If Brown did not own shares in Raith Rovers, then any spin doctor worth his or her salt would quickly provide them. All modern politicians need a football club: the homily Ed Balls gives about his love of Norwich City establishes him – he thinks – as down to earth, a man of the people, and endearingly quixotic.
Alastair Campbell plays the same card. Yes, he paved the way for the invasion of Iraq, but did you know, he is an avid Burnley supporter? (It's very difficult to avoid knowing, actually.) Before long barristers making pleas of mitigation will be saying things like: "And, your honour, the defendant is a passionate supporter of Derby County, and a lifelong season-ticket holder."
When not used to ingratiate, the identity of fan with team is poignant. Callers to 5 Live phone-ins will say "We showed our quality today", when what he really means is "I sat on my bottom and watched other people show their quality". When the conflation is taken further, and the presenter congratulates a caller ("Well done Derek, you played really well today" – though it is unlikely Derek is capable of running a hundred yards let alone playing professional football), this is because he has sacrificed much of his life to the sedentary pursuit of watching football.
He has entered a virtual or shadow world, and I feel that many of the fans who want to take over their clubs have done the same. Let's say they get 25% stakes ... what then? In the case of the bigger teams there'll still be 11 millionaires on the pitch, most – like the manager – foreign, with little connection to the town. While the grip of some creepy plutocrat might have been lessened, the town – if it is typically provincial – will remain a bleak, demoralised place in hock to the shareholder value of global conglomerates; where the life of the centre has been leeched away by hideous superstores; where investment in industry has given way to the supply of Americanised coffee, call centres, or some other activity lending no identity.

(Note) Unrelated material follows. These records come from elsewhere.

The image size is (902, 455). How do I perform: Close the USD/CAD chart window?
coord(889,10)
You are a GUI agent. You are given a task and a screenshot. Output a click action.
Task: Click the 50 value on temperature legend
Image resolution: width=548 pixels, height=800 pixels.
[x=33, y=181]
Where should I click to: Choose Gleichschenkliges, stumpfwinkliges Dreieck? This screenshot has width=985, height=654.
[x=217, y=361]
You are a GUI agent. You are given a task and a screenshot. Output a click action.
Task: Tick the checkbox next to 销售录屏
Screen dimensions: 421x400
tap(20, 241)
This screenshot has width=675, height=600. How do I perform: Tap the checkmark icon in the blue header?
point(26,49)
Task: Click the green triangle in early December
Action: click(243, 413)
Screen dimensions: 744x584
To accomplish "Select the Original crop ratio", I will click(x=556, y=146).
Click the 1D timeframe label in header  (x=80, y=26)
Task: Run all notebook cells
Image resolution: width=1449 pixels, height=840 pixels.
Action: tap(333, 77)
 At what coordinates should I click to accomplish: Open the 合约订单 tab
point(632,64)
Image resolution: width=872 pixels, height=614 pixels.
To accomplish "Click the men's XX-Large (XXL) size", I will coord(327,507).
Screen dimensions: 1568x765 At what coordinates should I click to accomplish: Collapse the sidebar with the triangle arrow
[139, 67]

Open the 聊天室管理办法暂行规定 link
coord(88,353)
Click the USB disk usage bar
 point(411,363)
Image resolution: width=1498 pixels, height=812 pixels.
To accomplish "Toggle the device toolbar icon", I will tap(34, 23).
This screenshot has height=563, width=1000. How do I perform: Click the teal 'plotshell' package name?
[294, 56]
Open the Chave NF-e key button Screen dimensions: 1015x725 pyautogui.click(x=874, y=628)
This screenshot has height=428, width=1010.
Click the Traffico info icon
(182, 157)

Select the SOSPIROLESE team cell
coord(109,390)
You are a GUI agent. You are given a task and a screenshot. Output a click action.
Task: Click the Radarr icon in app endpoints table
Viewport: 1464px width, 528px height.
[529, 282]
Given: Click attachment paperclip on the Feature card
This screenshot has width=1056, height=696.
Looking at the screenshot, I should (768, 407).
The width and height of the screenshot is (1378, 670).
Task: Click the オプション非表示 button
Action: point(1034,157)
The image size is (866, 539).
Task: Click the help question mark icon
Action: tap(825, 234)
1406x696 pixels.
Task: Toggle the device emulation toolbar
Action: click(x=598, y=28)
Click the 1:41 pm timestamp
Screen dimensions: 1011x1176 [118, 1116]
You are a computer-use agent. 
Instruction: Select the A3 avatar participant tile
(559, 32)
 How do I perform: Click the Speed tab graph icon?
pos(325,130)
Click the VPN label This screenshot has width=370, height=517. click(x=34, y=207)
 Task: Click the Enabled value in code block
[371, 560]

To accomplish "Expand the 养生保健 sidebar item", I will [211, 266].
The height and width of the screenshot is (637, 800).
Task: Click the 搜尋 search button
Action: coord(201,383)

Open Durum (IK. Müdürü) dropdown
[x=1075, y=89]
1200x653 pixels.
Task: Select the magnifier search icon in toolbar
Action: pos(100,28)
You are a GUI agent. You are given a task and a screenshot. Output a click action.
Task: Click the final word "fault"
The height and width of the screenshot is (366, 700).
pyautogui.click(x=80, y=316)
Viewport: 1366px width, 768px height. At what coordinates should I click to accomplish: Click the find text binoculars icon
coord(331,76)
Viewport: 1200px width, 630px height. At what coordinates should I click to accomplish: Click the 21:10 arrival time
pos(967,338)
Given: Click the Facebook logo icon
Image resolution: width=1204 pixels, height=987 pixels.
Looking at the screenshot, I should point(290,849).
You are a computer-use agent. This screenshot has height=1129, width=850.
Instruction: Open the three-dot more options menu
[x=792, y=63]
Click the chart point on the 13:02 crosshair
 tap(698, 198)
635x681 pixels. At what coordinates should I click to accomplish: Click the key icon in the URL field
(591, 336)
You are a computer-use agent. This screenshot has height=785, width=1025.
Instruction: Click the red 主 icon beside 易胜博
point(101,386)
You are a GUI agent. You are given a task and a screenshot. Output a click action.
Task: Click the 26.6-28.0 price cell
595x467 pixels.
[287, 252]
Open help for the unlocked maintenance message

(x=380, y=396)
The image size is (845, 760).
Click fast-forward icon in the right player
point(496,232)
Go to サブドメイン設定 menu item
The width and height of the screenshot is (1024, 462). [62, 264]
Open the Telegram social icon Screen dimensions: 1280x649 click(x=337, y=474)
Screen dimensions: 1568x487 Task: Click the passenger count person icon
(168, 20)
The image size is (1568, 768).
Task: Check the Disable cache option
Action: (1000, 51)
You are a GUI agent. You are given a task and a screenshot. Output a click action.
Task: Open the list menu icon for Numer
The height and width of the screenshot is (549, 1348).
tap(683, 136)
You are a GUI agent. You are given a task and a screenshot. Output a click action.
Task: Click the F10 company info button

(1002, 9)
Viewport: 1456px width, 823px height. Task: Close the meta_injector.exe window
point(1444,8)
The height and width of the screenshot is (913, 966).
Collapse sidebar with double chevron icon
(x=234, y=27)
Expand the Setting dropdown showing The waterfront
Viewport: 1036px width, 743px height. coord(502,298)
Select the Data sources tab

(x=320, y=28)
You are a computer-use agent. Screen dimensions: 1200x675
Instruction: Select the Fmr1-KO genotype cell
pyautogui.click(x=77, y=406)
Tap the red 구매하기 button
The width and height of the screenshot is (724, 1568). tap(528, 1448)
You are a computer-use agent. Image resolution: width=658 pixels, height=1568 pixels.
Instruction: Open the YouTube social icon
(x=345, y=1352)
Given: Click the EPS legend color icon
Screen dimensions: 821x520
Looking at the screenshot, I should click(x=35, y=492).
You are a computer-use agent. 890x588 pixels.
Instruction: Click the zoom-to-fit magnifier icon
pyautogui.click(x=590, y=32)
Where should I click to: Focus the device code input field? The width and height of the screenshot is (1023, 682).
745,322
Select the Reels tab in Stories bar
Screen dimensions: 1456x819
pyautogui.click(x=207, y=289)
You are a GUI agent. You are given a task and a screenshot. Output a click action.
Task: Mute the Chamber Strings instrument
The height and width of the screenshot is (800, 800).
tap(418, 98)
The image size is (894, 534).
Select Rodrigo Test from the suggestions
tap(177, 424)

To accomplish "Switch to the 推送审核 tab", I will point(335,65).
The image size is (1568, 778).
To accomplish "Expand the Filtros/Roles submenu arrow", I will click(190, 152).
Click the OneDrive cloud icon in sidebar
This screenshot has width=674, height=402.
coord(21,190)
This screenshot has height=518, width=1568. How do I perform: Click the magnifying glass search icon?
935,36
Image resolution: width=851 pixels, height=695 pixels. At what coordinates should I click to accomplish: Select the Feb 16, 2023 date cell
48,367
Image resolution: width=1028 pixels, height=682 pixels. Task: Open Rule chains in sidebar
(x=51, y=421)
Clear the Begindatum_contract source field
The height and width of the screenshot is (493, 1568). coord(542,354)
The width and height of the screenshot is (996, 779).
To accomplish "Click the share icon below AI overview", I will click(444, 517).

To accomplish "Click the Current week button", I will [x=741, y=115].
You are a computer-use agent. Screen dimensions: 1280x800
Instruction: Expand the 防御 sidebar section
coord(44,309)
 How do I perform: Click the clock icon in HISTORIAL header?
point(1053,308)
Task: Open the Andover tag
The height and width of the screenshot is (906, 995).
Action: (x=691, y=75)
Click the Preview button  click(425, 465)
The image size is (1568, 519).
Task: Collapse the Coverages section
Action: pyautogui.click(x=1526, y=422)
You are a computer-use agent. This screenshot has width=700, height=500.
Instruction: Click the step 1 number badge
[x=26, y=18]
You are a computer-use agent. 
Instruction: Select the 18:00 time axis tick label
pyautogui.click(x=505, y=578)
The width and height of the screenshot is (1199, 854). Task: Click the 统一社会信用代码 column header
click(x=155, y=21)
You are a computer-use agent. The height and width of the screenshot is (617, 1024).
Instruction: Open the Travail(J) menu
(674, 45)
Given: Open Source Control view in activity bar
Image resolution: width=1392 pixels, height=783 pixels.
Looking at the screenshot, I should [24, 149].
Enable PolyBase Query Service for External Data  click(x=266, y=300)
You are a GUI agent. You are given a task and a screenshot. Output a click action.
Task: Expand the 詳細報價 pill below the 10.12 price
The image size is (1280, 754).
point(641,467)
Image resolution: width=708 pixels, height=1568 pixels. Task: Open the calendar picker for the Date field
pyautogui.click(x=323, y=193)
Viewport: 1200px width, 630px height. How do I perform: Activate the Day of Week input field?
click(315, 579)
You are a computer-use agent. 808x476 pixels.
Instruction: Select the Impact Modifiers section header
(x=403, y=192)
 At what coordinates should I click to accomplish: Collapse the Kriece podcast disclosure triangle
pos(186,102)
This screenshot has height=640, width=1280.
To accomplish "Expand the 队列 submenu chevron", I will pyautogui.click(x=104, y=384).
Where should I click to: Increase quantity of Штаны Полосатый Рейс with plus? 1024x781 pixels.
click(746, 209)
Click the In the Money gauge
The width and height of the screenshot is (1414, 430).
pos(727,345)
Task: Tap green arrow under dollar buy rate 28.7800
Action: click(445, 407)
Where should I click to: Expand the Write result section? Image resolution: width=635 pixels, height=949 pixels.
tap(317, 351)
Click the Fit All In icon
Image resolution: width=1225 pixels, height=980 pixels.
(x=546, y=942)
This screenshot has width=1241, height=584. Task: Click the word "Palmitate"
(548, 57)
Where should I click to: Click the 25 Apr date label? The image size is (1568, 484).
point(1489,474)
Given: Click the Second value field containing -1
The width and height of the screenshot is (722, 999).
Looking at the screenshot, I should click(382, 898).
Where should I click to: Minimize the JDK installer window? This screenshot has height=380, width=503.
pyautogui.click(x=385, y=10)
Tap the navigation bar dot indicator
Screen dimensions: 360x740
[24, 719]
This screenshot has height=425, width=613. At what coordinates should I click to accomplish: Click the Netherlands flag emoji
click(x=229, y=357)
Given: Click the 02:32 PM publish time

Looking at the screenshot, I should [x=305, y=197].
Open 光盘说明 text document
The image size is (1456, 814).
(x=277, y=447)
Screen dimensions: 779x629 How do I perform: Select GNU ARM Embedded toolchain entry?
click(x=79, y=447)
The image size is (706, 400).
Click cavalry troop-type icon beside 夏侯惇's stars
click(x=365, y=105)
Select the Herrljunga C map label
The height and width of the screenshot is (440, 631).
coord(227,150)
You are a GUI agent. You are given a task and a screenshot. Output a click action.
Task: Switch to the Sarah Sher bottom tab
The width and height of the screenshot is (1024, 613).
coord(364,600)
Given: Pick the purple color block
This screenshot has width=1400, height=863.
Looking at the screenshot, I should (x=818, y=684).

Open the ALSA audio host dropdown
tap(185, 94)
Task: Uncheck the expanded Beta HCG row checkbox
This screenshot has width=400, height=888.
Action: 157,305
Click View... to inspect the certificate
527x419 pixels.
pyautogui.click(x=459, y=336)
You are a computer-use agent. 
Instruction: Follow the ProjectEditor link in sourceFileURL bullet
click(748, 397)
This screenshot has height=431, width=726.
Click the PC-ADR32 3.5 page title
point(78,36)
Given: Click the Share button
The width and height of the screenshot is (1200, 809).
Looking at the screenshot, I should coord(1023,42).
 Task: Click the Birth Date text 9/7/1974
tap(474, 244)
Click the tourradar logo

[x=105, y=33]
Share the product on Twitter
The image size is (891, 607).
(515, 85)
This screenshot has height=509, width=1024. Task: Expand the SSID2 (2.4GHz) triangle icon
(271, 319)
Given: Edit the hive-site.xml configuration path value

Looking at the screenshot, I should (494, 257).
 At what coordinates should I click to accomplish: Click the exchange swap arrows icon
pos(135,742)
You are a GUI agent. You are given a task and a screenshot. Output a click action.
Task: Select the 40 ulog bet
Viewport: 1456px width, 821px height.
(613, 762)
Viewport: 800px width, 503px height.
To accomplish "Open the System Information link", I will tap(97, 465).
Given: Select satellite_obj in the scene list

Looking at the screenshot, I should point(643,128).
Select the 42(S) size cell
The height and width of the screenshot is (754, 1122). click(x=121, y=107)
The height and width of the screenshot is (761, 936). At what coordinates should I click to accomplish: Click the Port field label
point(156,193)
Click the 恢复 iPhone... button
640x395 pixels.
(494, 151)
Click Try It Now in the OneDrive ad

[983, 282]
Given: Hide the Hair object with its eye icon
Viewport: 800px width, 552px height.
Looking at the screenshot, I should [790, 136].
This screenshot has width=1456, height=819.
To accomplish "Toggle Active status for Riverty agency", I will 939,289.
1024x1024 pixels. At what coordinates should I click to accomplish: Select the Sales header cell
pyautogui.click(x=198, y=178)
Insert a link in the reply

The centre of world iron-making was once on the banks of the Tees in Middlesbrough. Today there's a great expanse of ashy nothing, with just one new enterprise in place of the old: the Riverside football stadium, which for most of the week stands silent and isolated like an upturned and abandoned ship, because, despite the efforts of Rupert Murdoch, the game can't be played around the clock. (It can be talked about around the clock, of course – provided you repeat yourself every 10 minutes, as Sky and 5 Live do).
When James Alexander Gordon reads the results at 5 o'clock on Saturday, the former identity of the town or city flares briefly in my mind. When he says "Nottingham", I think lace; "Stoke", potteries, and so on. But then I'm 47 and with a retrospective frame of mind. Before long, the names of many of our provincial cities will evoke nothing but the team, and this is the problem, not the solution. I urge all those energetic, engaged people who want to take charge of their clubs to look beyond the touchline and take charge of their towns: stand for the council, fight the corporations, campaign for co-operation in the workplace, blog about how the Anglo-Saxon model of capitalism has all but killed provincial Britain, and become an active member of the party you think most likely to reverse the trend.
Red Knights? They're red herrings if you ask me.